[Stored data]

►

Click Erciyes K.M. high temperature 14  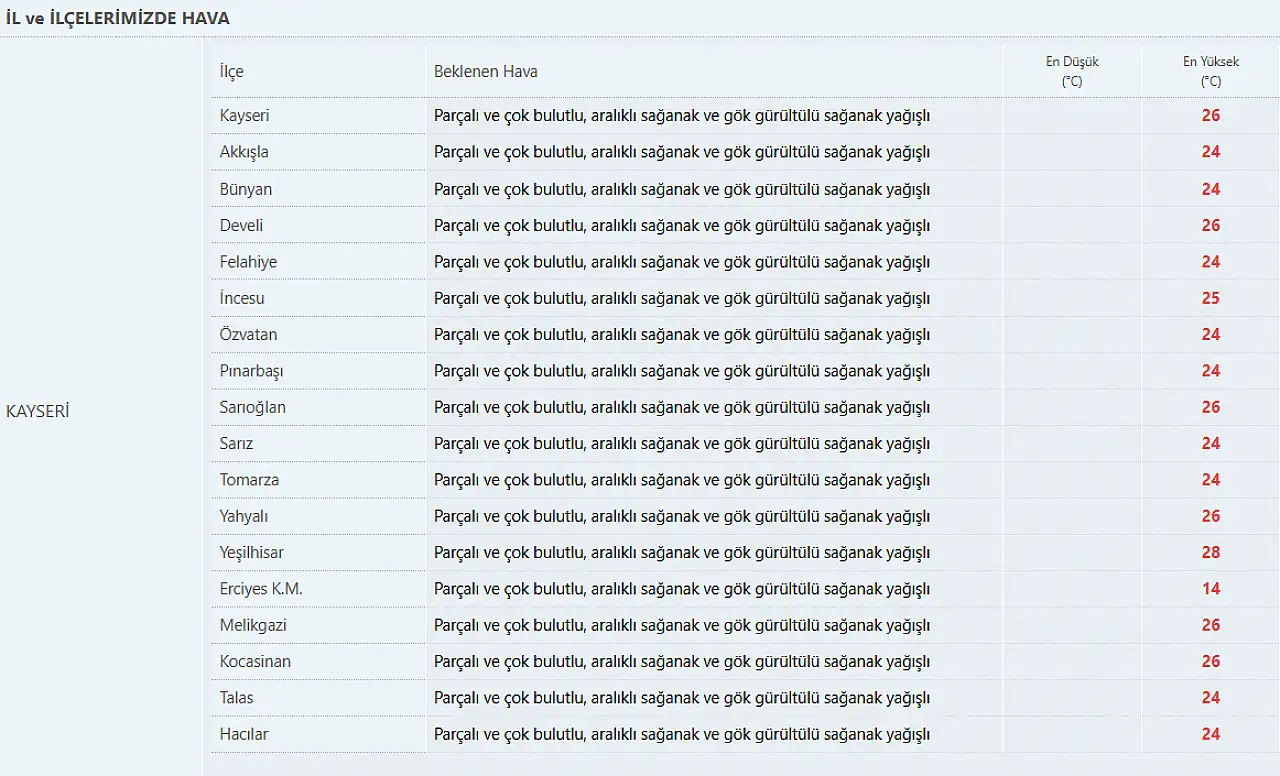pyautogui.click(x=1211, y=589)
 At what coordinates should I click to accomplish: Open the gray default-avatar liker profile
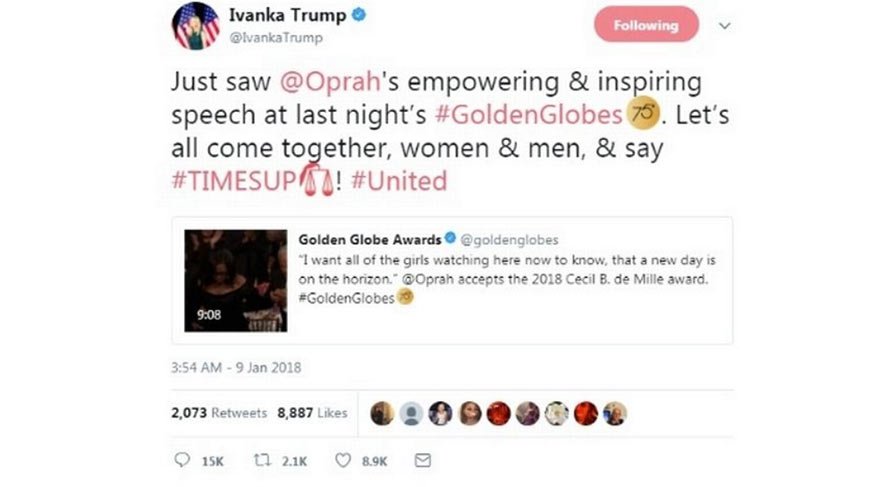[x=411, y=414]
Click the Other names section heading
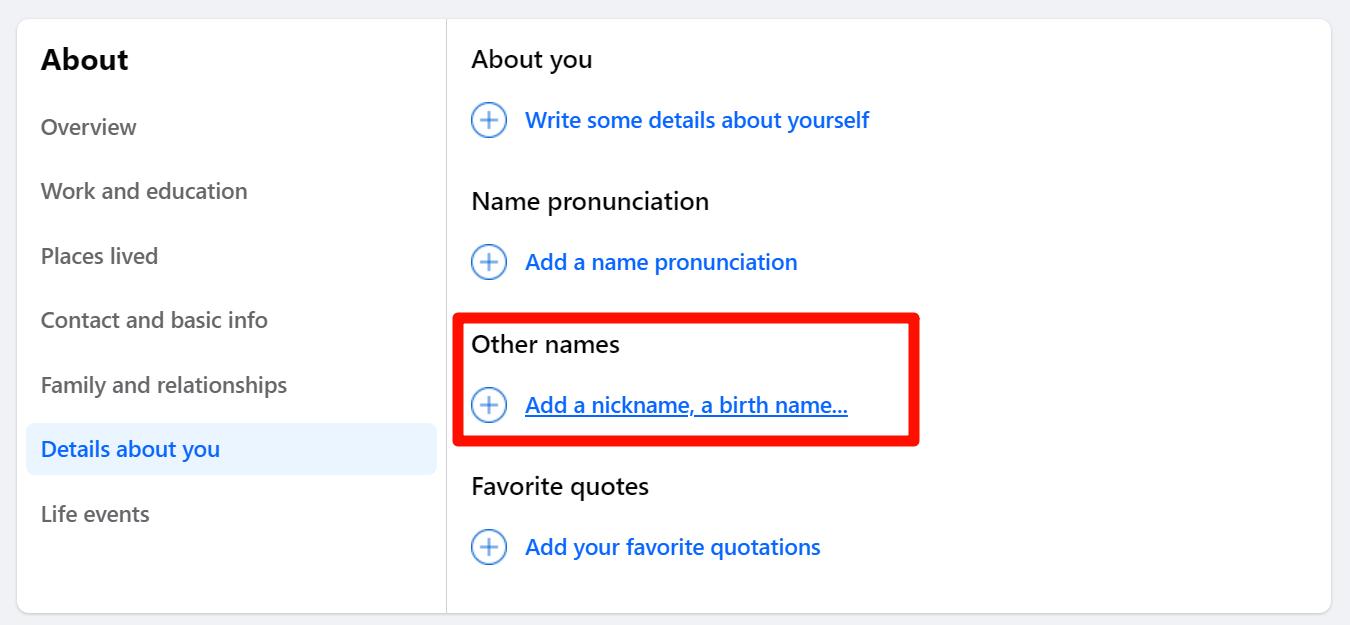 point(545,344)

◄

**PROBLEM TO SOLVE**
Restate, word for word, each line from the one with "At what coordinates" to the end of the entries, both included, and keep every picture out.

**SOLVED PROBLEM**
 At what coordinates should I click to accomplish: Open the gray default-avatar liker profile
[x=411, y=414]
Click the Other names section heading
 point(545,344)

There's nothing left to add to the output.